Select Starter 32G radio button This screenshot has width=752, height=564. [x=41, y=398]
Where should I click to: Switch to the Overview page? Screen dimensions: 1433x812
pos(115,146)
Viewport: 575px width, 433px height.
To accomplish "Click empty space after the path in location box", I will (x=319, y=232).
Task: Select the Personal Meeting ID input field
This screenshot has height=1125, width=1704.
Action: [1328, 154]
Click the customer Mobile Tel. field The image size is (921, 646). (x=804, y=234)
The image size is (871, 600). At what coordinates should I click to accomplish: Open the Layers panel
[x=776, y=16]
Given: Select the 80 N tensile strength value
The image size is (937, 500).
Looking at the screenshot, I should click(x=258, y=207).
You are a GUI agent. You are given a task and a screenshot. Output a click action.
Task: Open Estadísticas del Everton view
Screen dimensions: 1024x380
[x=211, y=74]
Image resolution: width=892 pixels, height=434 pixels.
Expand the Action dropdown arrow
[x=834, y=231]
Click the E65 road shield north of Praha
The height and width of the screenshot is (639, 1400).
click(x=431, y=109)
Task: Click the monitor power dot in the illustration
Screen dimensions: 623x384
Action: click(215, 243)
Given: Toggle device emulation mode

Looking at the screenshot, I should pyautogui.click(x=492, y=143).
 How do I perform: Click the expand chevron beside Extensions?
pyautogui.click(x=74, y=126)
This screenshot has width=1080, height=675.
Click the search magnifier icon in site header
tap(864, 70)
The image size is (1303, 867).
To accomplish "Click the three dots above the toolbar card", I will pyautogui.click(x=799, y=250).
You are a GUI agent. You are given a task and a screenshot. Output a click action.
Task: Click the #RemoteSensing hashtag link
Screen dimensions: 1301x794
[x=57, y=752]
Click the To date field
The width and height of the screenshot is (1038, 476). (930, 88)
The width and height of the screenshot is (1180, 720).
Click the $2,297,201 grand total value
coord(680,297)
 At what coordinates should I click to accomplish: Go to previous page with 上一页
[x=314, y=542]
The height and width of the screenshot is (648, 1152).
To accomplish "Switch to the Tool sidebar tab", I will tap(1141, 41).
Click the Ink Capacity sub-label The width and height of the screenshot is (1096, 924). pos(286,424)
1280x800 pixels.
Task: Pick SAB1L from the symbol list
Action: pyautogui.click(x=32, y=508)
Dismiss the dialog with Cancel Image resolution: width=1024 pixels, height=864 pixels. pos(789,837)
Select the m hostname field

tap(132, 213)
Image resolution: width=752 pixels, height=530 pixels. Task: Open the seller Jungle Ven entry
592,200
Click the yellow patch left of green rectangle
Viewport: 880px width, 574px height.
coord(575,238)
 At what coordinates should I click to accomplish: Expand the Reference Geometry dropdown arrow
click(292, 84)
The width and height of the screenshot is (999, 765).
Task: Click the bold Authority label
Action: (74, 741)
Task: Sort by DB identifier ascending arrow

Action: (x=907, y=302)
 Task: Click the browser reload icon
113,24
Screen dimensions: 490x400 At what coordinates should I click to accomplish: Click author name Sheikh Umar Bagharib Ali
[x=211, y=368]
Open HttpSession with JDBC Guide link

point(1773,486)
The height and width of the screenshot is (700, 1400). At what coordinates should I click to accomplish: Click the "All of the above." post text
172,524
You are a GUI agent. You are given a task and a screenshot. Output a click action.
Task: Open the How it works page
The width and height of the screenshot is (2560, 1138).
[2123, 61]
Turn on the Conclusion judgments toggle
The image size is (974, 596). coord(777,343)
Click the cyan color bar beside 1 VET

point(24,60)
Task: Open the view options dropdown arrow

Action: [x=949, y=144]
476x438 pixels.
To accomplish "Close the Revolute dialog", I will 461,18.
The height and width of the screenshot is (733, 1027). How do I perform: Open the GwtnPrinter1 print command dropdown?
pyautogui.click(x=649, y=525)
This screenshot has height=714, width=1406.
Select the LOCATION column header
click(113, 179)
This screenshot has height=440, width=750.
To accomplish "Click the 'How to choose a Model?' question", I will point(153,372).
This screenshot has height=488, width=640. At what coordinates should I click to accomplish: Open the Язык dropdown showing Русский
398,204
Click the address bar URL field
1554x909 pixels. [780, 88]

■ ■ ■ ■ ■

The material above is to be transcribed in full, exactly as it appears.

Select Starter 32G radio button This screenshot has width=752, height=564. [x=41, y=398]
Where should I click to: Switch to the Overview page? Screen dimensions: 1433x812
pos(115,146)
Viewport: 575px width, 433px height.
To accomplish "Click empty space after the path in location box", I will (x=319, y=232).
Task: Select the Personal Meeting ID input field
This screenshot has height=1125, width=1704.
Action: [1328, 154]
Click the customer Mobile Tel. field The image size is (921, 646). (x=804, y=234)
The image size is (871, 600). At what coordinates should I click to accomplish: Open the Layers panel
[x=776, y=16]
Given: Select the 80 N tensile strength value
The image size is (937, 500).
Looking at the screenshot, I should click(x=258, y=207).
You are a GUI agent. You are given a task and a screenshot. Output a click action.
Task: Open Estadísticas del Everton view
Screen dimensions: 1024x380
[x=211, y=74]
Image resolution: width=892 pixels, height=434 pixels.
Expand the Action dropdown arrow
[x=834, y=231]
Click the E65 road shield north of Praha
The height and width of the screenshot is (639, 1400).
click(x=431, y=109)
Task: Click the monitor power dot in the illustration
Screen dimensions: 623x384
Action: click(215, 243)
Given: Toggle device emulation mode

Looking at the screenshot, I should pyautogui.click(x=492, y=143).
 How do I perform: Click the expand chevron beside Extensions?
pyautogui.click(x=74, y=126)
This screenshot has width=1080, height=675.
Click the search magnifier icon in site header
tap(864, 70)
The image size is (1303, 867).
To accomplish "Click the three dots above the toolbar card", I will pyautogui.click(x=799, y=250).
You are a GUI agent. You are given a task and a screenshot. Output a click action.
Task: Click the #RemoteSensing hashtag link
Screen dimensions: 1301x794
[x=57, y=752]
Click the To date field
The width and height of the screenshot is (1038, 476). (930, 88)
The width and height of the screenshot is (1180, 720).
Click the $2,297,201 grand total value
coord(680,297)
 At what coordinates should I click to accomplish: Go to previous page with 上一页
[x=314, y=542]
The height and width of the screenshot is (648, 1152).
To accomplish "Switch to the Tool sidebar tab", I will tap(1141, 41).
Click the Ink Capacity sub-label The width and height of the screenshot is (1096, 924). pos(286,424)
1280x800 pixels.
Task: Pick SAB1L from the symbol list
Action: pyautogui.click(x=32, y=508)
Dismiss the dialog with Cancel Image resolution: width=1024 pixels, height=864 pixels. pos(789,837)
Select the m hostname field

tap(132, 213)
Image resolution: width=752 pixels, height=530 pixels. Task: Open the seller Jungle Ven entry
592,200
Click the yellow patch left of green rectangle
Viewport: 880px width, 574px height.
coord(575,238)
 At what coordinates should I click to accomplish: Expand the Reference Geometry dropdown arrow
click(292, 84)
The width and height of the screenshot is (999, 765).
Task: Click the bold Authority label
Action: (74, 741)
Task: Sort by DB identifier ascending arrow

Action: (x=907, y=302)
 Task: Click the browser reload icon
113,24
Screen dimensions: 490x400 At what coordinates should I click to accomplish: Click author name Sheikh Umar Bagharib Ali
[x=211, y=368]
Open HttpSession with JDBC Guide link

point(1773,486)
The height and width of the screenshot is (700, 1400). At what coordinates should I click to accomplish: Click the "All of the above." post text
172,524
You are a GUI agent. You are given a task and a screenshot. Output a click action.
Task: Open the How it works page
The width and height of the screenshot is (2560, 1138).
[2123, 61]
Turn on the Conclusion judgments toggle
The image size is (974, 596). coord(777,343)
Click the cyan color bar beside 1 VET

point(24,60)
Task: Open the view options dropdown arrow

Action: [x=949, y=144]
476x438 pixels.
To accomplish "Close the Revolute dialog", I will 461,18.
The height and width of the screenshot is (733, 1027). How do I perform: Open the GwtnPrinter1 print command dropdown?
pyautogui.click(x=649, y=525)
This screenshot has height=714, width=1406.
Select the LOCATION column header
click(113, 179)
This screenshot has height=440, width=750.
To accomplish "Click the 'How to choose a Model?' question", I will point(153,372).
This screenshot has height=488, width=640. At what coordinates should I click to accomplish: Open the Язык dropdown showing Русский
398,204
Click the address bar URL field
1554x909 pixels. [780, 88]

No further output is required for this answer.